Auckland's least active neighbourhoods are being mapped so more can be done to get people off couches in the fight against obesity-related illness.

To use official language, the Auckland Regional Physical Activity and Sport Strategy and the Auckland Regional Public Health Service are conducting "health data mapping" to identify "areas of high need".

Information from the Census, NZ Health Survey and Sport and Recreation NZ is being used to identify "communities of interest" says strategy director Kelvyn Eglinton.

Once areas of concentrated low-activity are identified at the end of this month, more resources will be targeted for those neighbourhoods.

The information will also be used to help the Health Ministry, councils, the regional council and Auckland's four regional sports trusts to make "better investment decisions".

Mr Eglinton says many agencies use physical activity to aid planning.

"For example, ARTA (the regional transport authority) uses walking and cycling as a traffic decongestion and public transport tool, while the health sector uses activity to prevent and assist health conditions such as diabetes and obesity.

"If we can link the work of all these agencies at one time into communities of need we will have greater effect."

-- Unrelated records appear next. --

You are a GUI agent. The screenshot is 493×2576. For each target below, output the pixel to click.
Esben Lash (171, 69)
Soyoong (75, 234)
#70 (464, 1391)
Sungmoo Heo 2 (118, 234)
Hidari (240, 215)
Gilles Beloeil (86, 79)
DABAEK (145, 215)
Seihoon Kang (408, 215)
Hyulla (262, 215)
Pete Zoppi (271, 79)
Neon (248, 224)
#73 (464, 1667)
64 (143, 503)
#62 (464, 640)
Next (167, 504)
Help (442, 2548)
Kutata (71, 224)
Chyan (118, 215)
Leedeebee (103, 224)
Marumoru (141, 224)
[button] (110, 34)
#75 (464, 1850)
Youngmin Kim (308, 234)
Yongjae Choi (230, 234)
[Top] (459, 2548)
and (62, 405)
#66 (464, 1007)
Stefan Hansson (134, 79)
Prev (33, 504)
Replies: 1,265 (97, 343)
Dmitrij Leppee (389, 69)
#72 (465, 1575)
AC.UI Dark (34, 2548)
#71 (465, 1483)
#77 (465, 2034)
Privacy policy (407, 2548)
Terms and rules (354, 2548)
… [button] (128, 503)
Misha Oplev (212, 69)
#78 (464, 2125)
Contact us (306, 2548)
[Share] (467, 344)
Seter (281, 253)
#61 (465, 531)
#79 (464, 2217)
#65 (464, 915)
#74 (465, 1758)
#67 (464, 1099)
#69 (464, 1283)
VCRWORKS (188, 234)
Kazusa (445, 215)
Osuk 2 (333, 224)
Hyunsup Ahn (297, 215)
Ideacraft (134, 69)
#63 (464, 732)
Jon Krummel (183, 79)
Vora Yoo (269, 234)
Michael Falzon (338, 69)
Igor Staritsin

The Arpass strategy was formed after a 2001 Government report on sport and recreation found Auckland's services fragmented and duplicated.

Partially funded by Sport and Recreation NZ, ARPASS aims to improve collaboration between its other stakeholders: the ARC, the Ministry of Health, and Auckland's four regional sports trusts (Counties Manukau Sport, Sport Auckland, Sport Waitakere and Harbour Sport).

Other work to be undertaken when health data mapping is completed includes:

Environmental audits of barriers to activity _ such as traffic congestion, access to facilities and parks, safety of physical activity equipment.

Determining the amount, scale and appropriateness of physical activity programmes in those areas.

Development of programmes to better meet the needs of these communities.